[YOUR GOAL]: Write out the data below as a numbered list, from the line with "Locate an element" through the end of the data, skipping any blank lines. Leave the pictures out.

[RECORDS TO USE — start]

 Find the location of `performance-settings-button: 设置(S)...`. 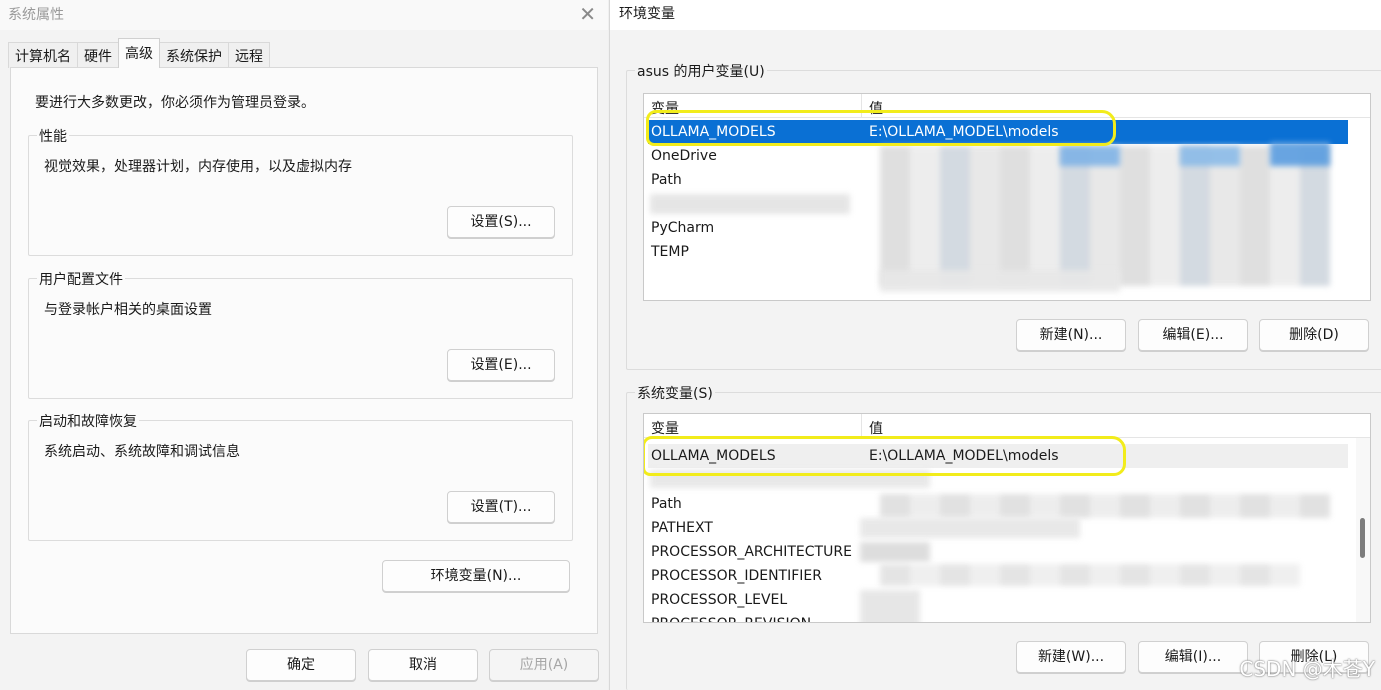

performance-settings-button: 设置(S)... is located at coordinates (501, 222).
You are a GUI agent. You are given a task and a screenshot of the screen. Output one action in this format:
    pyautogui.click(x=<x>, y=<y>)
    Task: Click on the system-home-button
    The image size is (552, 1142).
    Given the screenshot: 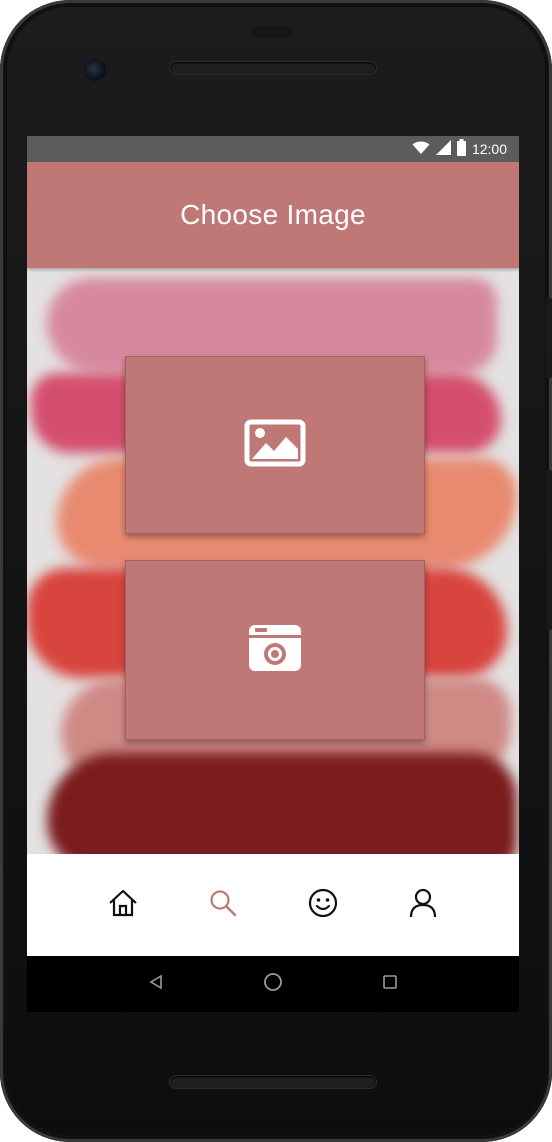 What is the action you would take?
    pyautogui.click(x=273, y=984)
    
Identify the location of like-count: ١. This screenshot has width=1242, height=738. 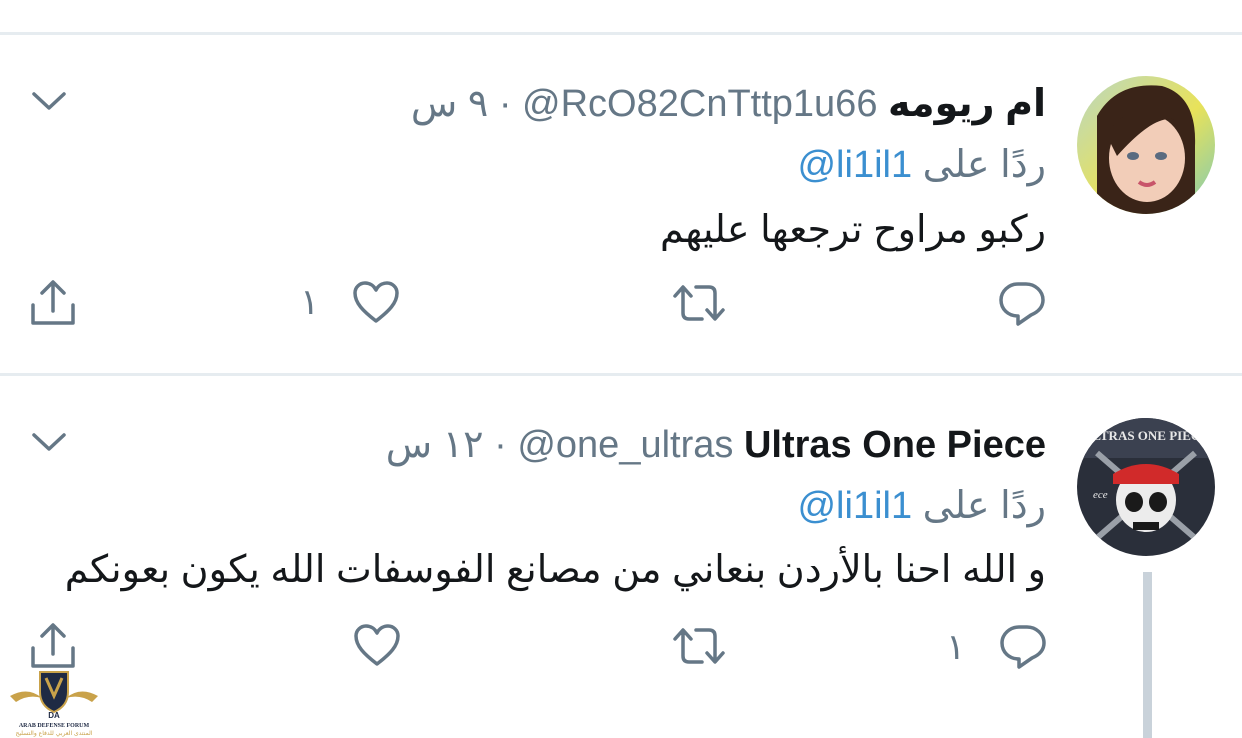
(310, 302).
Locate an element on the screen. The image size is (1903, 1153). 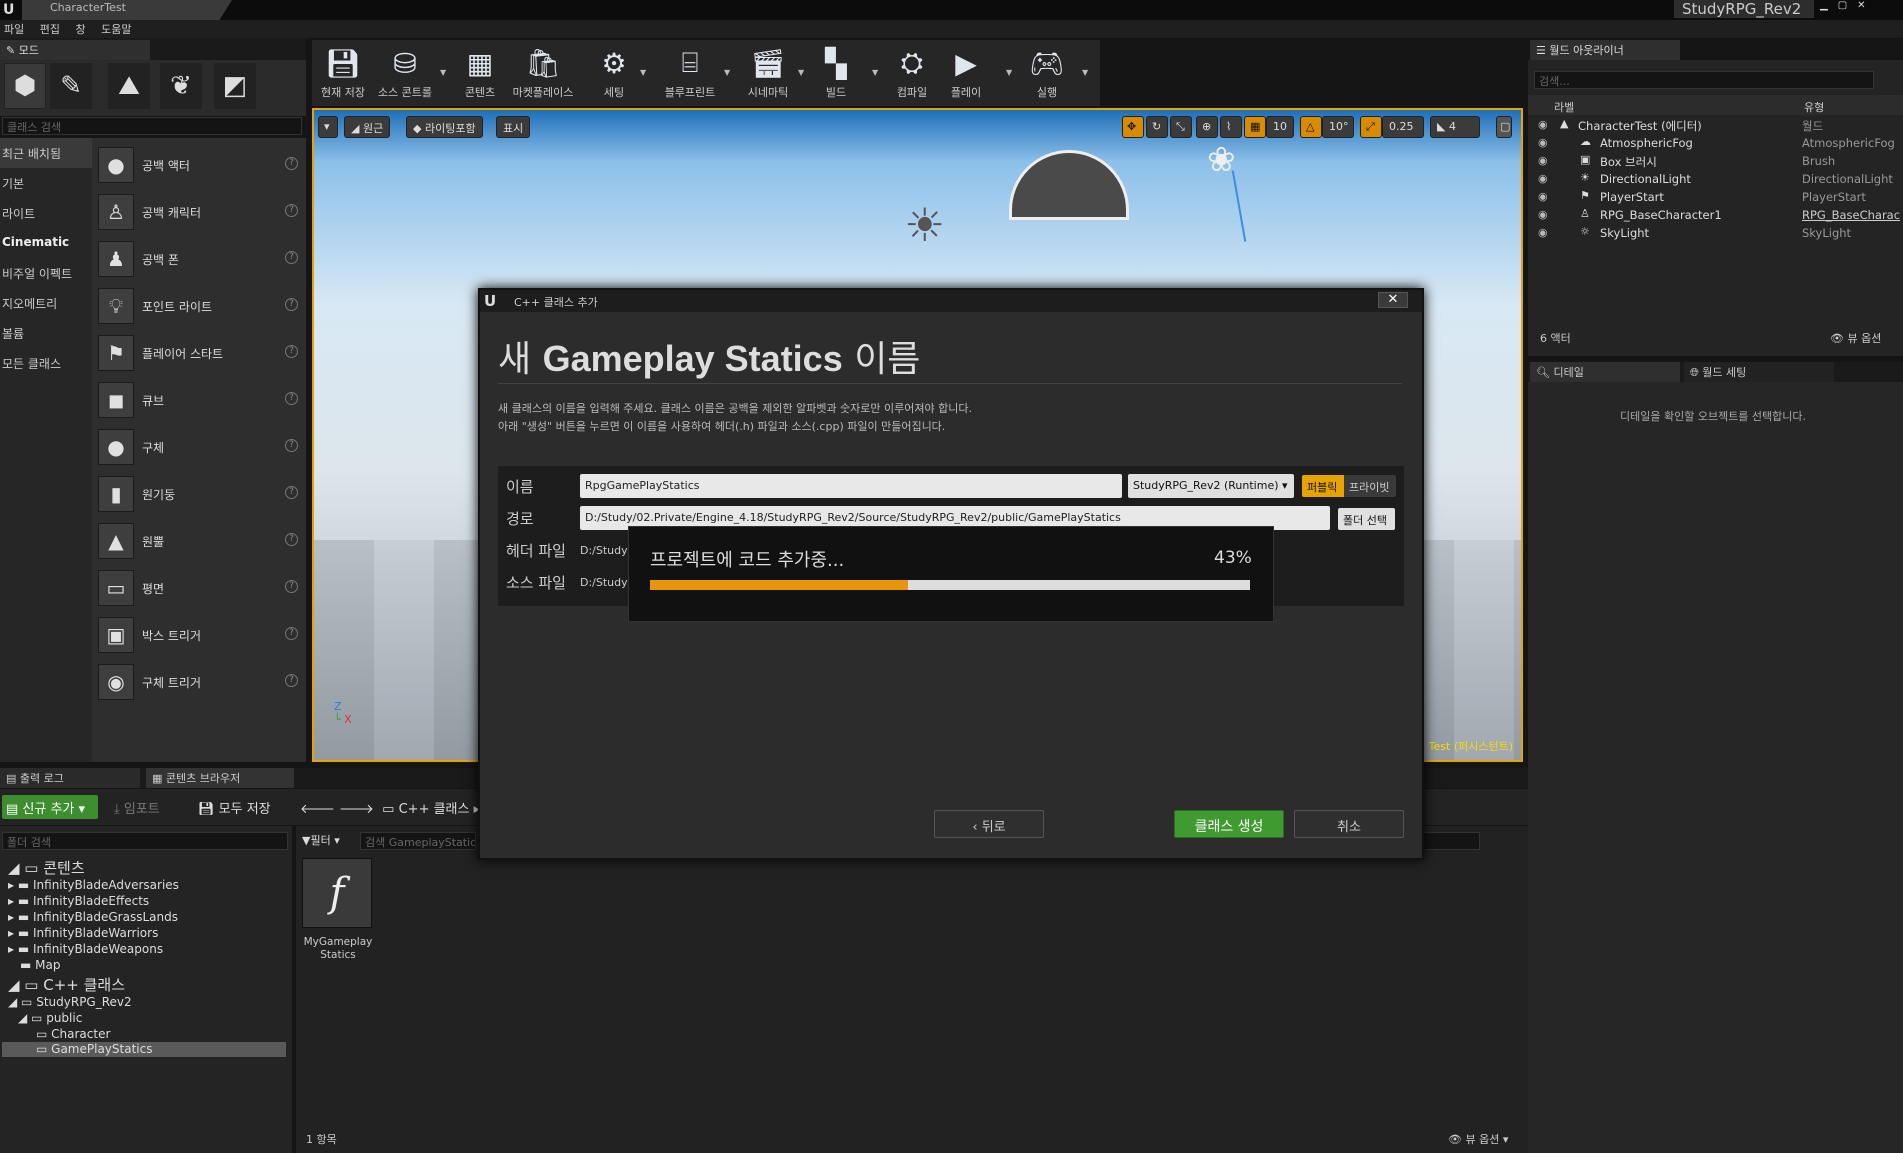
window-controls: ▁▢✕ is located at coordinates (1862, 6).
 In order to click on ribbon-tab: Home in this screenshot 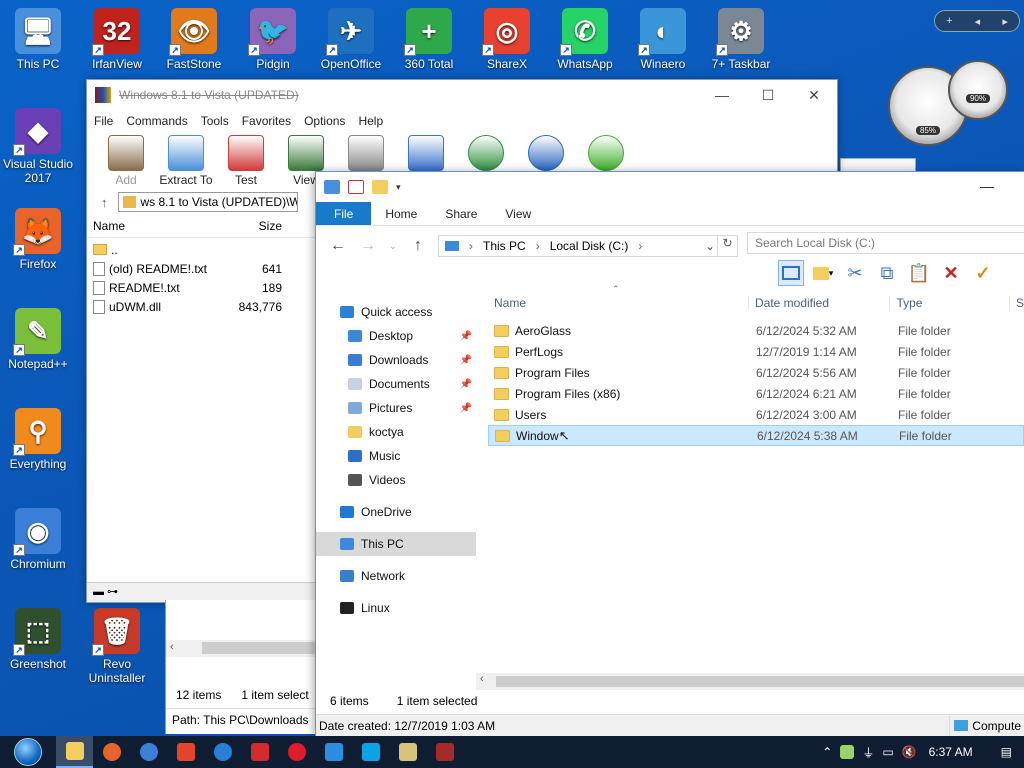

[RECORDS TO USE — finish]

[FINISHED EXERCISE]:
1. Locate an element on the screen. The image size is (1903, 1153). 
2. window-controls: ▁▢✕ is located at coordinates (1862, 6).
3.  In order to click on ribbon-tab: Home in this screenshot 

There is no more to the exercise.